Aug 30, 2013 9:19 PM by Connie Tran, KSBY News
Hospitals along the Central Coast are now turning to modern-day technology when it comes to dealing with prescription drugs. Many doctors are now required to use an electronic device to write a prescription, instead of the old-fashioned way of writing it down.
At Sierra Vista Regional Medical Center in San Luis Obispo, the physicians and pharmacists work with an electronic prescription program called Cerner Millenium.
"We've been using e-prescription for about two years," said Shilpa Patel, a Clinical Pharmacist for Sierra Vista.
Patel said her job is a lot easier when a doctor prescribes electronically, but who it really benefits, she said, is the patient.
She said, "Well the primary benefit is that it increases patient safety. It allows for less medication errors. It allows for pharmacists to read prescriptions more easy."
The Institute of Medicine reports that doctors' sloppy handwriting is responsible for 7,000 deaths each year.
San Luis Obispo private-practice pediatrician Dr. Rene Bravo said medication error is a serious issue in the modern practice of medicine.
"I'm a strong advocate of e-prescribing. I think it's an important tool in the future, in terms of decreasing medication errors and interpretations. I myself, plan to eventually go there. I still may do both and find a hybrid between," said Dr. Bravo.

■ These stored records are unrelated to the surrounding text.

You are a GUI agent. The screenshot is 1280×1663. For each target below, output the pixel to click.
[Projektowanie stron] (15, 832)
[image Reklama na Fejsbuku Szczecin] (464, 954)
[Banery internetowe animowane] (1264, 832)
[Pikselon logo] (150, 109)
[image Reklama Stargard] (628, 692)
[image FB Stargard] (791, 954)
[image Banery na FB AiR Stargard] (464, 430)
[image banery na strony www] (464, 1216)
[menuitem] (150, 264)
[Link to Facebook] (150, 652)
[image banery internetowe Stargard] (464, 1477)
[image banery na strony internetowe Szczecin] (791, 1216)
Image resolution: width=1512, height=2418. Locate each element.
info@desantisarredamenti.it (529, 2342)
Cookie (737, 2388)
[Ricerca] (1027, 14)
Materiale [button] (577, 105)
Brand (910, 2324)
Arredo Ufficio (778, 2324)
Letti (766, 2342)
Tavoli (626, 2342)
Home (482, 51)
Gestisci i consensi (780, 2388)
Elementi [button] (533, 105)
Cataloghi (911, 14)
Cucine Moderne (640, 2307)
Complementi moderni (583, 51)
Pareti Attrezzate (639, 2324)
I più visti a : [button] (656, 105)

Dr. Bravo called himself old-school. The pediatrician still writes out his prescriptions to patients on a notepad as a way to keep the physician-patient relationship personal. He said he also strongly believes his handwriting, unlike others, is legible.
He said, "I want to be able to hand the patient something that I've written because that helps the therapuetic."
Sierra Vista and Twin Cities Community Hospital in Templeton require their physicians to use e-prescribing. An official for Marian Regional Medical Center in Santa Maria said some of its doctors e-prescribe, and some still write their prescriptions out.